O que pensa sobre a divulgação das pesquisas eleitorais durante e nas vésperas das eleições?

Por princípio, entendo que o eleitor tem direito a receber todo tipo de informação que possa contribuir para formar seu juízo sobre o processo eleitoral, candidatos e partidos. Inclusive as pesquisas eleitorais, em qualquer época. Assim, é evidente que os eleitores são influenciados por resultados de pesquisas eleitorais. Mas, a priori, não enxergo nada de ilícito nesse tipo de influência, já que é da natureza das relações sociais a existência de influências recíprocas entre os diversos atores.

Nesse contexto, chega a ser risível o comportamento de alguns protagonistas de disputas eleitorais, sobretudo os que ocupam os governos, a invocar uma suposta necessidade de que o eleitor exerça o sufrágio absolutamente imune a qualquer tipo de interferência. O que, todavia, é passível de se compreender como pilhéria, troça da inteligência alheia, vez que, não é incomum, governantes mal-avaliados, bastante rejeitados pelos eleitores, tentam, por meios diretos ou indiretos, censurar a difusão de quaisquer tipos de informações que lhes são negativas, desde análises econômicas de instituições financeiras, números de inflação, pesquisas de desemprego, índices de atividade empresarial.

No entanto, considero que o Ministério Público Eleitoral e a Justiça Eleitoral precisam despertar para a necessidade de fiscalizar a lisura das pesquisas eleitorais, a fim de assegurar que não haja a sua manipulação ilícita. É, portanto, imprescindível o desenvolvimento de instrumental teórico e prático para a realização desse mister. Talvez o desenvolvimento de ferramentas de informática e a capilaridade da internet venham proporcionar meios substancialmente relevantes a esse objetivo.

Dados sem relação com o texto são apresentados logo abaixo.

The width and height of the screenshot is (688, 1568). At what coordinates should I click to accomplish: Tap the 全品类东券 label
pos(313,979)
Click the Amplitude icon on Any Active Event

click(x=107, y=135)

Lembro-me de um colega de faculdade que, inclinado a votar em determinado candidato, mudou seu voto após ter acesso a pesquisas eleitorais que indicavam sua pequena chance de vitória. Você deve conhecer pessoas que não gostam de ‘perder o voto’… A divulgação de pesquisas eleitorais, nesse contexto, não seria um modo inadequado de influenciar a vontade do eleitor?

É o que eu já disse na resposta à pergunta anterior: entendo que é ontologicamente impossível evitar que o eleitor seja influenciado. Na realidade, o eleitor está sujeito a infinitos fatos de influência, pessoais, familiares, sociais, culturais, ambientais etc. Afinal, o eleitor não vive numa bolha inexpugnável. Portanto, não vejo razão aceitável para se proibir divulgação de pesquisas eleitorais. Que o eleitor tenha liberdade de formar seu juízo, inclusive se socorrendo de tais pesquisas.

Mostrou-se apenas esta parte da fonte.